#### Item coordinate data:
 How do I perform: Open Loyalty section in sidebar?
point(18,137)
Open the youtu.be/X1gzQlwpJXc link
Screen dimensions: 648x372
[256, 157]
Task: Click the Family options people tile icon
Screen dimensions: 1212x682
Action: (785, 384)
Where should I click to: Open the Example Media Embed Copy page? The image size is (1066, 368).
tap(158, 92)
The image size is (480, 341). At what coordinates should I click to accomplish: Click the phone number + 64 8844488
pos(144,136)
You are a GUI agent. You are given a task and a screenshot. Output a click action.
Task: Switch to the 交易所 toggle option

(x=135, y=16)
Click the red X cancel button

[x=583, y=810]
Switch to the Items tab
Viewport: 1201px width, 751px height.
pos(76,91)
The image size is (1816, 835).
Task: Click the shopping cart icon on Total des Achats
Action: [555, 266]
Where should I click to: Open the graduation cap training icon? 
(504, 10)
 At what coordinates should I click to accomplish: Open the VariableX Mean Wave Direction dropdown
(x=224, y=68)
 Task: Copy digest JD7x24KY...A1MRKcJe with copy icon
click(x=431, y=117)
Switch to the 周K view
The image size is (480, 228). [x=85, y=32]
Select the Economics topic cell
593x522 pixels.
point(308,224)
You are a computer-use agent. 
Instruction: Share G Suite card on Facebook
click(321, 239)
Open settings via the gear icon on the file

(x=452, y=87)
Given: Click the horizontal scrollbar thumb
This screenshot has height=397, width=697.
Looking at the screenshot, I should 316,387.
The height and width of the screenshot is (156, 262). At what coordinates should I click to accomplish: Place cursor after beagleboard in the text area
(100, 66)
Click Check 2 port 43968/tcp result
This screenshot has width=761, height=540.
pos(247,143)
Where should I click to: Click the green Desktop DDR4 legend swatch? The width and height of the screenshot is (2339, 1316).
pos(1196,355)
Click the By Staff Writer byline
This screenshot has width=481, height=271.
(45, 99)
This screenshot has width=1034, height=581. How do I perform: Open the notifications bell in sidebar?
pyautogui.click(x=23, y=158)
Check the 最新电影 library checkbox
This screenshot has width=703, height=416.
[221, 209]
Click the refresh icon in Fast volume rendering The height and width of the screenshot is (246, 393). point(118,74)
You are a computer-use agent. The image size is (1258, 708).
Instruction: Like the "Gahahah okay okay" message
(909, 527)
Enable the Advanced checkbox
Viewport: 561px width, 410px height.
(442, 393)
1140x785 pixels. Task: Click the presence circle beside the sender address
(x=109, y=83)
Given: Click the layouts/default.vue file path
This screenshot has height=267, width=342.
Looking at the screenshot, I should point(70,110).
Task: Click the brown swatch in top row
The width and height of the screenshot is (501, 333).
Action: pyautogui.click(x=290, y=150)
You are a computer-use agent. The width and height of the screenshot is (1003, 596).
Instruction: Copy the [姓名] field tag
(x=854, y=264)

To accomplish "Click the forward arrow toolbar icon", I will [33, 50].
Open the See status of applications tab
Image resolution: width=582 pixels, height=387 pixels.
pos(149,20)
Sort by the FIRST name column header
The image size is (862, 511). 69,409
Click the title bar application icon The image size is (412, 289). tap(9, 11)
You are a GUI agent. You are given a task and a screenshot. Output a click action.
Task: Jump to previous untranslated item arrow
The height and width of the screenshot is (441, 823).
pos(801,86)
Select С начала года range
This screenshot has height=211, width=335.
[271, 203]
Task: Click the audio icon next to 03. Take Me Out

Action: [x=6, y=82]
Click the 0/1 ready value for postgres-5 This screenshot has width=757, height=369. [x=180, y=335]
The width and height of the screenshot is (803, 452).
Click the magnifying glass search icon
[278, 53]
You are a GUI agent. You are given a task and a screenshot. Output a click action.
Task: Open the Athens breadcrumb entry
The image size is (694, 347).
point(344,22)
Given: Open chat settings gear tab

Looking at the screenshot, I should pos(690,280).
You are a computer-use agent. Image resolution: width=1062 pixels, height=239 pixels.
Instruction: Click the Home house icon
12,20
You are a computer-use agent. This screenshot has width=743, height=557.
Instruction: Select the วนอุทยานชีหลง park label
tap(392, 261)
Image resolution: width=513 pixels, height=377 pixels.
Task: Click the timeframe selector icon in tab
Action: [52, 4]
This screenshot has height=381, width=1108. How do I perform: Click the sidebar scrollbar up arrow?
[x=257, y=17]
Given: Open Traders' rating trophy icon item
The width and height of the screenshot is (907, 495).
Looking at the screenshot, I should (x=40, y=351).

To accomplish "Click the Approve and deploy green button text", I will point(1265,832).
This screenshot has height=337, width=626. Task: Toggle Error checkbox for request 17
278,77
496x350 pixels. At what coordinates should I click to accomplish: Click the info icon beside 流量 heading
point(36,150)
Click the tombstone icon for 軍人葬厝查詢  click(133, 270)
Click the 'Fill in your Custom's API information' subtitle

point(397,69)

#### What you will do:
Return all of the data above, line for line, without changing anything.

#### Expected answer:
 How do I perform: Open Loyalty section in sidebar?
point(18,137)
Open the youtu.be/X1gzQlwpJXc link
Screen dimensions: 648x372
[256, 157]
Task: Click the Family options people tile icon
Screen dimensions: 1212x682
Action: (785, 384)
Where should I click to: Open the Example Media Embed Copy page? The image size is (1066, 368).
tap(158, 92)
The image size is (480, 341). At what coordinates should I click to accomplish: Click the phone number + 64 8844488
pos(144,136)
You are a GUI agent. You are given a task and a screenshot. Output a click action.
Task: Switch to the 交易所 toggle option

(x=135, y=16)
Click the red X cancel button

[x=583, y=810]
Switch to the Items tab
Viewport: 1201px width, 751px height.
pos(76,91)
The image size is (1816, 835).
Task: Click the shopping cart icon on Total des Achats
Action: [555, 266]
Where should I click to: Open the graduation cap training icon? 
(504, 10)
 At what coordinates should I click to accomplish: Open the VariableX Mean Wave Direction dropdown
(x=224, y=68)
 Task: Copy digest JD7x24KY...A1MRKcJe with copy icon
click(x=431, y=117)
Switch to the 周K view
The image size is (480, 228). [x=85, y=32]
Select the Economics topic cell
593x522 pixels.
point(308,224)
You are a computer-use agent. 
Instruction: Share G Suite card on Facebook
click(321, 239)
Open settings via the gear icon on the file

(x=452, y=87)
Given: Click the horizontal scrollbar thumb
This screenshot has height=397, width=697.
Looking at the screenshot, I should 316,387.
The height and width of the screenshot is (156, 262). At what coordinates should I click to accomplish: Place cursor after beagleboard in the text area
(100, 66)
Click Check 2 port 43968/tcp result
This screenshot has width=761, height=540.
pos(247,143)
Where should I click to: Click the green Desktop DDR4 legend swatch? The width and height of the screenshot is (2339, 1316).
pos(1196,355)
Click the By Staff Writer byline
This screenshot has width=481, height=271.
(45, 99)
This screenshot has width=1034, height=581. How do I perform: Open the notifications bell in sidebar?
pyautogui.click(x=23, y=158)
Check the 最新电影 library checkbox
This screenshot has width=703, height=416.
[221, 209]
Click the refresh icon in Fast volume rendering The height and width of the screenshot is (246, 393). point(118,74)
You are a computer-use agent. The image size is (1258, 708).
Instruction: Like the "Gahahah okay okay" message
(909, 527)
Enable the Advanced checkbox
Viewport: 561px width, 410px height.
(442, 393)
1140x785 pixels. Task: Click the presence circle beside the sender address
(x=109, y=83)
Given: Click the layouts/default.vue file path
This screenshot has height=267, width=342.
Looking at the screenshot, I should point(70,110).
Task: Click the brown swatch in top row
The width and height of the screenshot is (501, 333).
Action: pyautogui.click(x=290, y=150)
You are a computer-use agent. The width and height of the screenshot is (1003, 596).
Instruction: Copy the [姓名] field tag
(x=854, y=264)

To accomplish "Click the forward arrow toolbar icon", I will [33, 50].
Open the See status of applications tab
Image resolution: width=582 pixels, height=387 pixels.
pos(149,20)
Sort by the FIRST name column header
The image size is (862, 511). 69,409
Click the title bar application icon The image size is (412, 289). tap(9, 11)
You are a GUI agent. You are given a task and a screenshot. Output a click action.
Task: Jump to previous untranslated item arrow
The height and width of the screenshot is (441, 823).
pos(801,86)
Select С начала года range
This screenshot has height=211, width=335.
[271, 203]
Task: Click the audio icon next to 03. Take Me Out

Action: [x=6, y=82]
Click the 0/1 ready value for postgres-5 This screenshot has width=757, height=369. [x=180, y=335]
The width and height of the screenshot is (803, 452).
Click the magnifying glass search icon
[278, 53]
You are a GUI agent. You are given a task and a screenshot. Output a click action.
Task: Open the Athens breadcrumb entry
The image size is (694, 347).
point(344,22)
Given: Open chat settings gear tab

Looking at the screenshot, I should pos(690,280).
You are a computer-use agent. Image resolution: width=1062 pixels, height=239 pixels.
Instruction: Click the Home house icon
12,20
You are a computer-use agent. This screenshot has width=743, height=557.
Instruction: Select the วนอุทยานชีหลง park label
tap(392, 261)
Image resolution: width=513 pixels, height=377 pixels.
Task: Click the timeframe selector icon in tab
Action: [52, 4]
This screenshot has height=381, width=1108. How do I perform: Click the sidebar scrollbar up arrow?
[x=257, y=17]
Given: Open Traders' rating trophy icon item
The width and height of the screenshot is (907, 495).
Looking at the screenshot, I should (x=40, y=351).

To accomplish "Click the Approve and deploy green button text", I will point(1265,832).
This screenshot has height=337, width=626. Task: Toggle Error checkbox for request 17
278,77
496x350 pixels. At what coordinates should I click to accomplish: Click the info icon beside 流量 heading
point(36,150)
Click the tombstone icon for 軍人葬厝查詢  click(133, 270)
Click the 'Fill in your Custom's API information' subtitle

point(397,69)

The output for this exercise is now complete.